▶ What the task asks:
In the records below, find the line containing "Click the blue Ranging regime legend", then copy that line and all lines after it, exactly, omitting every picture.

▶ Material provided:
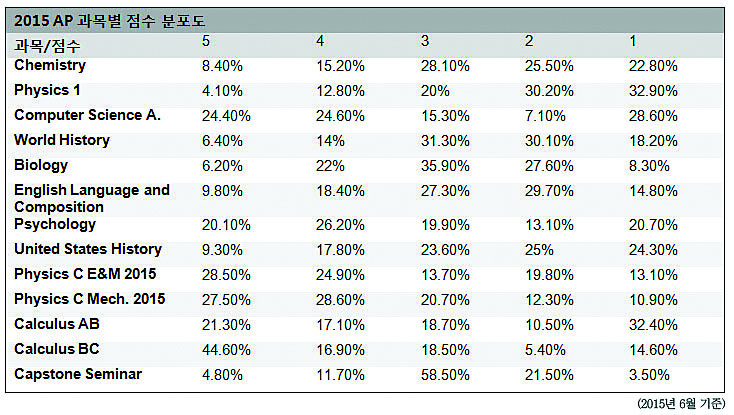Click the table title 2015 AP 과목별 점수 분포도
Image resolution: width=734 pixels, height=415 pixels.
[110, 21]
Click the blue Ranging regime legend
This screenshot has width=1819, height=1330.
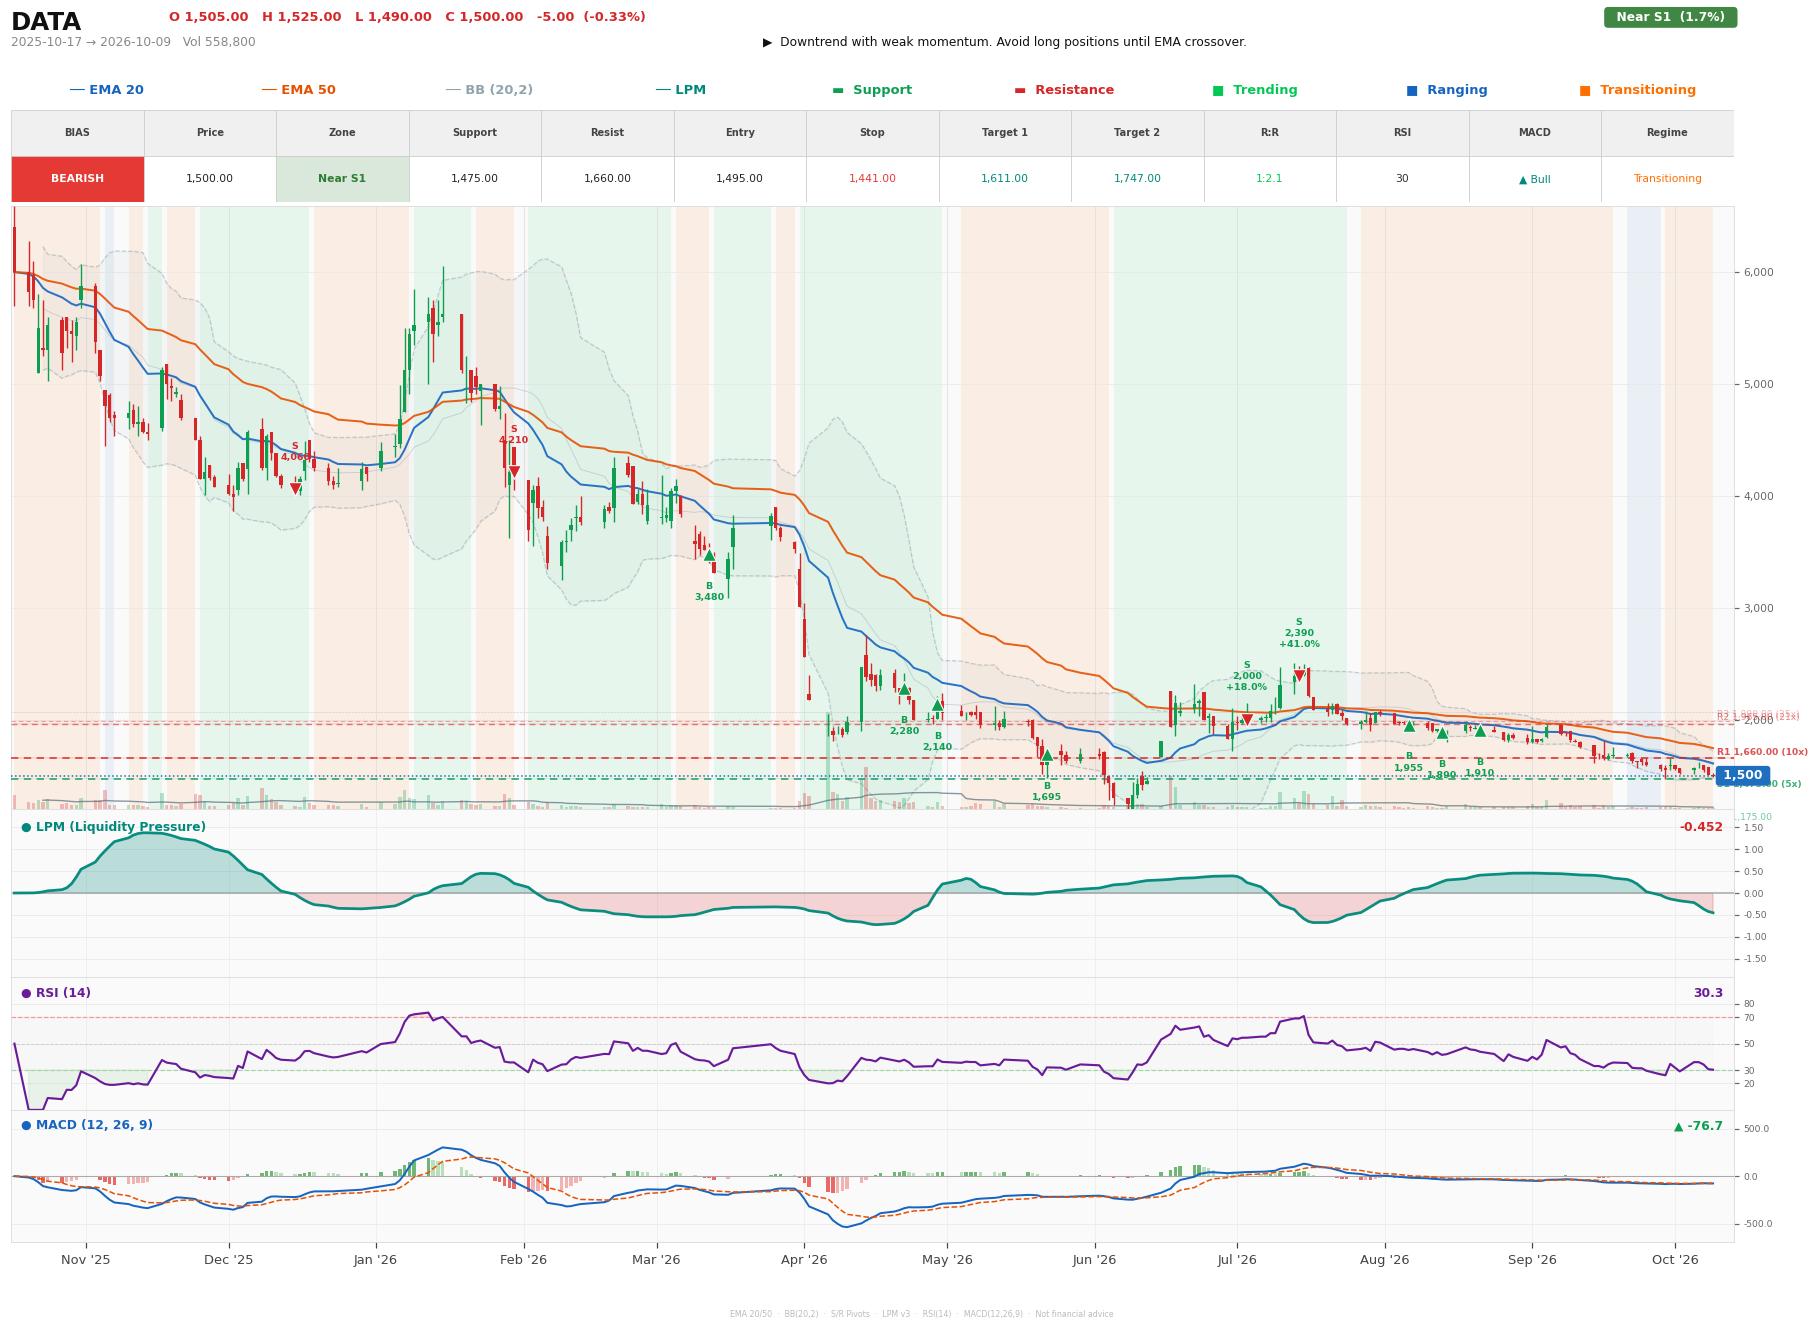(1447, 90)
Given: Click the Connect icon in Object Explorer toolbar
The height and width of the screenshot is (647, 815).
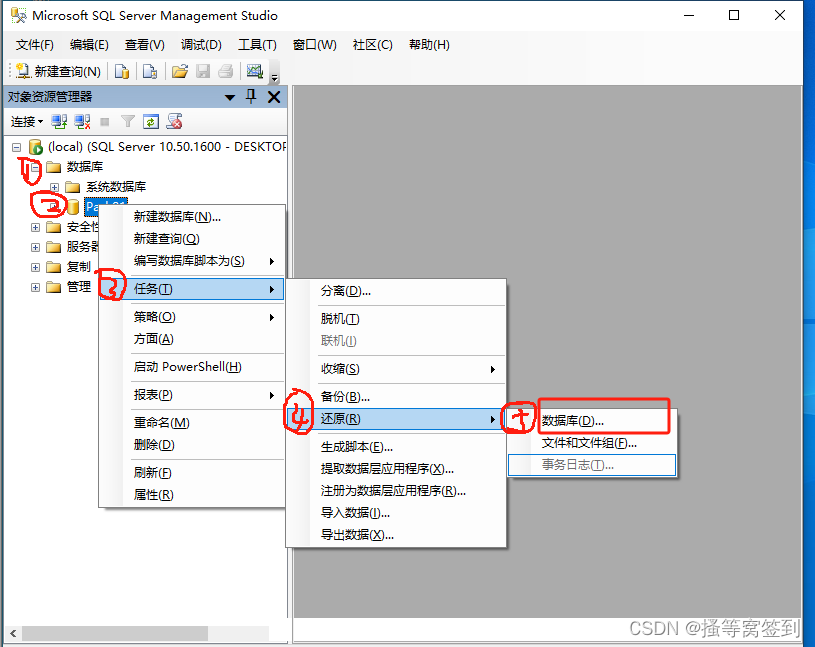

▶ Exercise answer:
Click the blue Ranging regime legend
This screenshot has width=1819, height=1330.
(1447, 90)
Given: Click the Connect icon in Object Explorer toolbar
The height and width of the screenshot is (647, 815).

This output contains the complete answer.